* BRIEF A *
In the softball article, rewrite the passage from "Preseason Player of" up to and including "Lamb (LA, Pitcher)", putting "P" wherever "Pitcher" appears.
* BRIEF B *
Using the softball article, mark each statement yes or no and support it with the exact words of the text that decide it: (i) Texas State was picked to finish first in the Sun Belt Conference Coaches Poll. (ii) The Bobcats played their home games at Bobcat Softball Stadium. (iii) Sara Vanderford was the Preseason Player of the Year.
* BRIEF C *
Continue the softball article from its last line.

- Conference: Sun Belt Conference
- Record: 38–19 (19–8 SBC)
- Head coach: Ricci Woodard (22nd season);
- Assistant coaches: Paige McDuffee; Scott Woodard;
- Home stadium: Bobcat Softball Stadium

= 2022 Texas State Bobcats softball team =

American college softball season

The 2022 Texas State Bobcats softball team represented Texas State University during the 2020 NCAA Division I softball season. The Bobcats played their home games at Bobcat Softball Stadium. The Bobcats were led by twenty-second year head coach Ricci Woodard and were members of the Sun Belt Conference.

==Preseason==

===Sun Belt Conference Coaches Poll===
The Sun Belt Conference Coaches Poll was released on January 31, 2022. Texas State was picked to finish second in the conference with 87 votes and 2 first place votes.

Coaches poll
| Predicted finish | Team | Votes (1st place) |
| 1 | Louisiana | 97 (7) |
| 2 | Texas State | 87 (2) |
| 3 | Troy | 82 (1) |
| 4 | South Alabama | 74 |
| 5 | UT Arlington | 49 |
| 6 | Appalachian State | 46 |
| 7 | Coastal Carolina | 37 |
| 8 | Georgia Southern | 32 |
| 9 | Louisiana–Monroe | 27 |
| 10 | Georgia State | 19 |

===Preseason All-Sun Belt team===

Preseason Player of the Year
Sara Vanderford (TXST, 3rd Base)

Team
- Olivia Lackie (USA, Pitcher)
- Leanna Johnson (TROY, Pitcher)
- Kandra Lamb (LA, Pitcher)
- Jessica Mullins (TXST, Pitcher)
- Kamdyn Kvistad (USA, Catcher)
- Sophie Piskos (LA, Catcher)
- Faith Shirley (GASO, 1st Base)
- Kelly Horne (TROY, 2nd Base)
- Daisy Hess (GSU, Shortstop)
- Sara Vanderford (TXST, 3rd Base)
- Iyanla De Jesus (CCU, Designated Player)
- Raina O'Neal (LA, Outfielder)
- Mackenzie Brasher (USA, Outfielder)
- Emily Brown (GSU, Outfielder)
- Jade Sinness (TROY, Outfielder)

* DATA SHOWN *
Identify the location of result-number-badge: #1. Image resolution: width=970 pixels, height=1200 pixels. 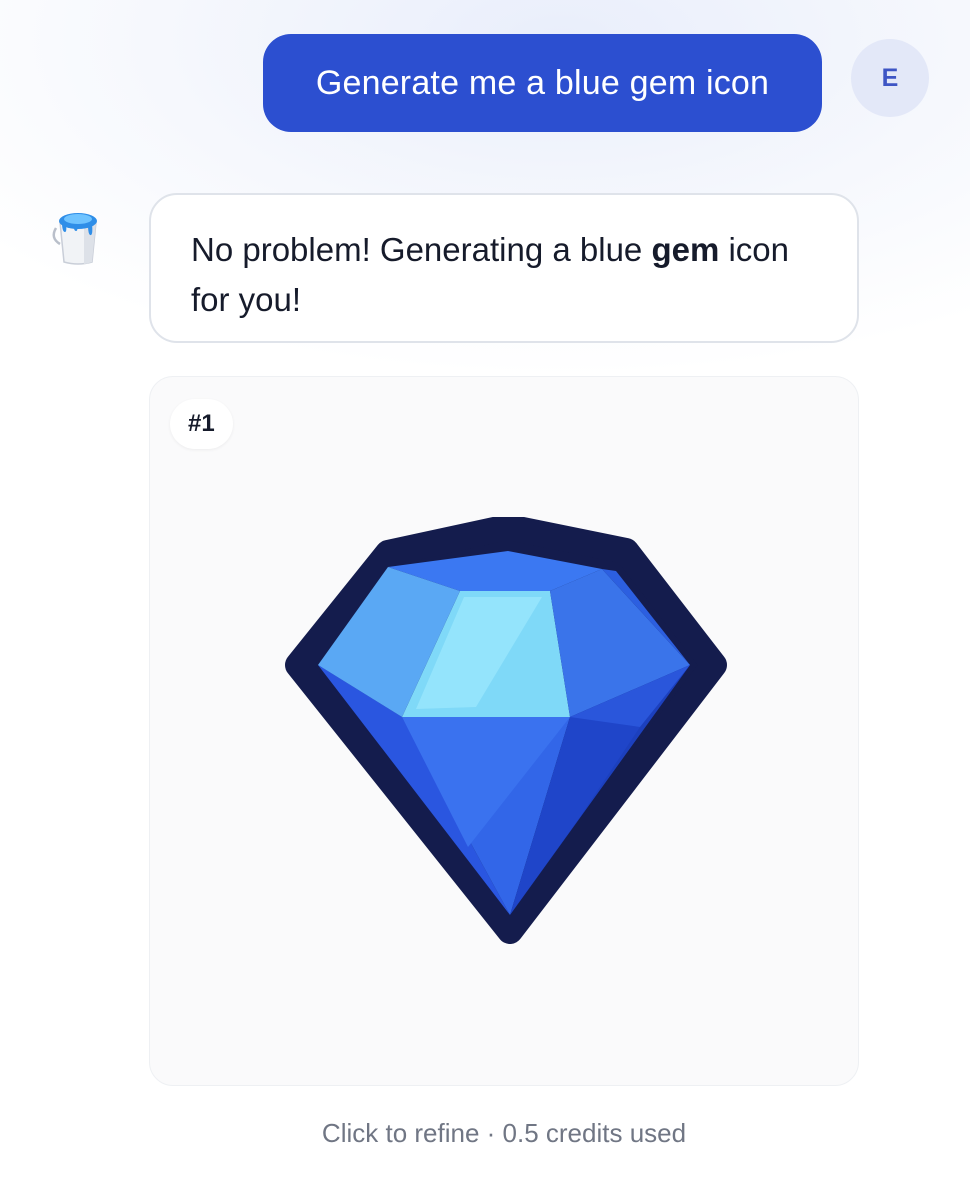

* EXPECTED OUTPUT A *
Preseason Player of the Year
Sara Vanderford (TXST, 3rd Base)

Team
- Olivia Lackie (USA, P)
- Leanna Johnson (TROY, P)
- Kandra Lamb (LA, P)

* EXPECTED OUTPUT B *
(i) No: "Texas State was picked to finish second in the conference with 87 votes and 2 first place votes."
(ii) Yes: "The Bobcats played their home games at Bobcat Softball Stadium."
(iii) Yes: "Preseason Player of the Year" / "Sara Vanderford (TXST, 3rd Base)"

* EXPECTED OUTPUT C *
===National Softball Signing Day===

| Player | Position | Hometown | Previous Team |
|---|---|---|---|
| Emilee Baker | Outfielder | Thorndale, Texas | Thorndale HS |
| Karmyn Bass | Catcher | Crandall, Texas | Crandall HS |
| Sydney Harvey | Outfielder | Victoria, Texas | Victoria West HS |
| Kamden Hutton | Utility | Weatherford, Texas | Peaster HS |
| Megan Kelnar | Catcher | Hays, Texas | Hays HS |
| Braylin Pannill | Infielder | Georgetown, Texas | Georgetown HS |

==Schedule and results==

Legend
|  | Texas State win |
|  | Texas State loss |
|  | Postponement/Cancellation/Suspensions |
| Bold | Texas State team member |

2022 Texas State Bobcats softball game log

Regular season (35–17)

February (6–5)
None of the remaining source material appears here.